Dimar et al. studied the influence of spinal canal narrowing and timing of decompression on neurologic recovery after spinal cord contusion using a spacer model of injury in 40 adult rats.4 The results of this study concluded that there was strong evidence that the prognosis for neurologic recovery was adversely affected by both a higher percentage of canal narrowing and a longer duration of canal narrowing after an SCI. Dimar et al. concluded that the tolerance for spinal canal narrowing with a contused cord appears diminished, indicating that an injured spinal cord may benefit from early decompression. They also demonstrated that the longer the spinal cord compression exists after an incomplete cord injury, the worse the prognosis for neurologic recovery.

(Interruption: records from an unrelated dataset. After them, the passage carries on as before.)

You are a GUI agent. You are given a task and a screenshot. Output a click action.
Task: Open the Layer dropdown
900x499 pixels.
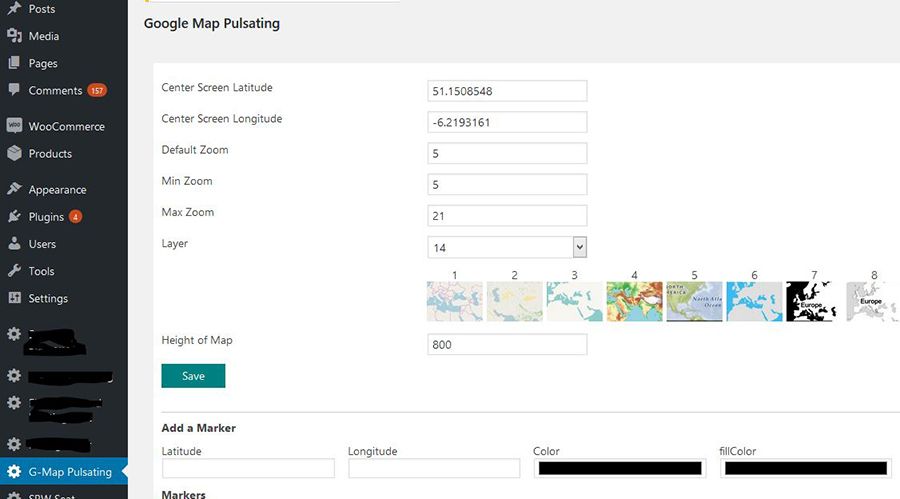[x=506, y=247]
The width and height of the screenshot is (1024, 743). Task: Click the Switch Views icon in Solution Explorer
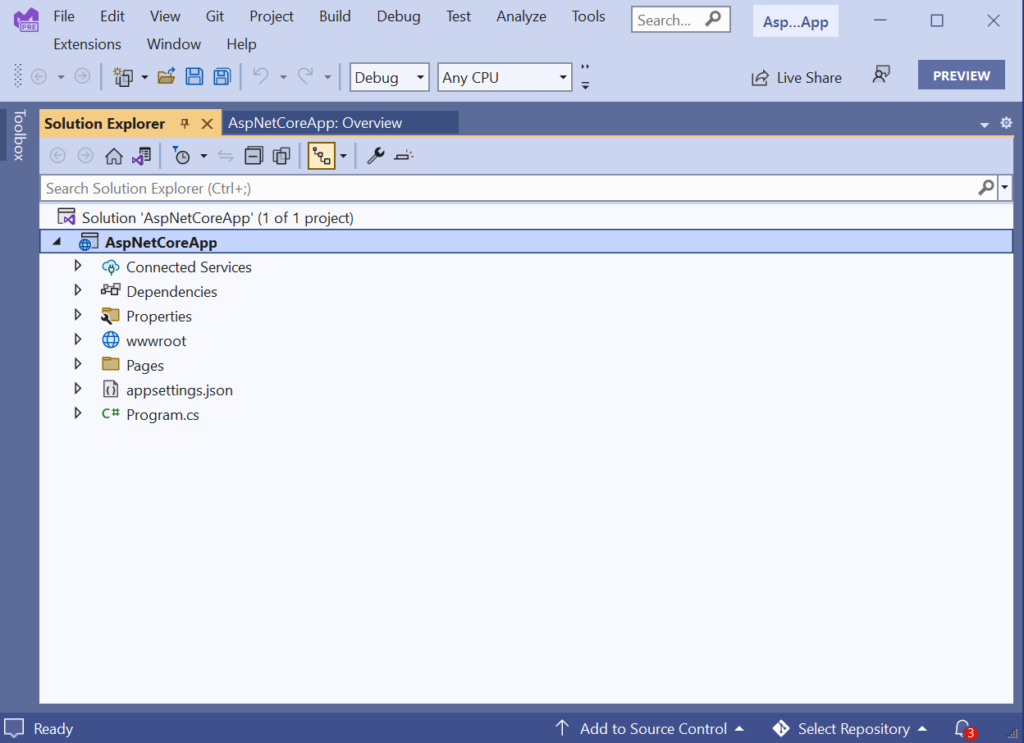point(141,156)
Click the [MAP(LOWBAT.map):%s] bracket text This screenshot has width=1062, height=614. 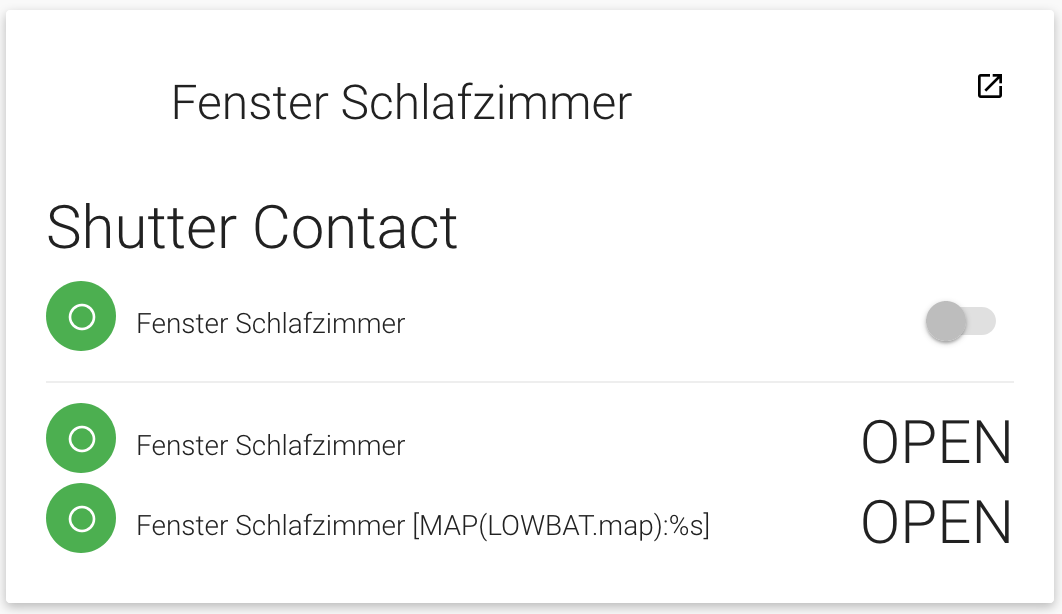pyautogui.click(x=561, y=525)
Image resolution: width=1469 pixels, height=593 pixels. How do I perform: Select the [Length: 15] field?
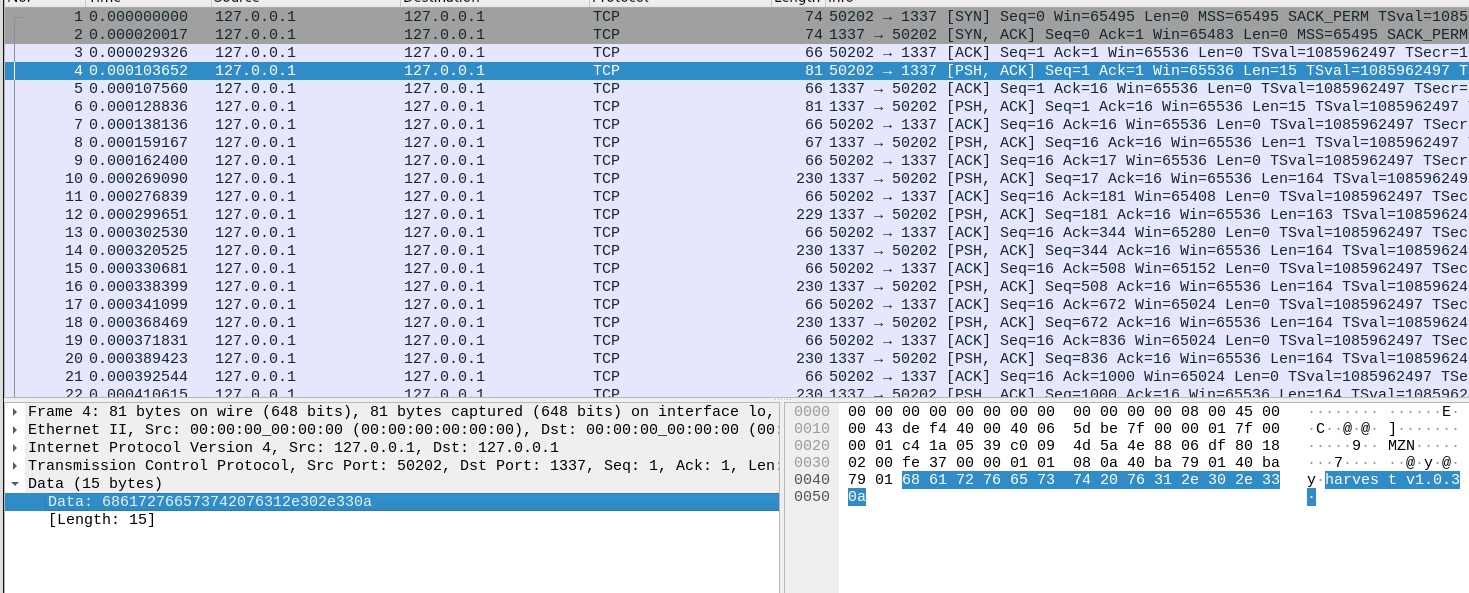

Carlson et al. also studied the early time-dependent decompression for SCI in 21 beagles and proposed vascular mechanisms of recovery.5 His results indicated that after precise dynamic spinal cord loading to a point of functional conduction deficit (50% decline in evoked potential amplitude), a critical time period exists during which intervention in the form of early spinal cord decompression can lead to effective recovery of electrophysiologic function in the 1- to 3-hour postdecompression period.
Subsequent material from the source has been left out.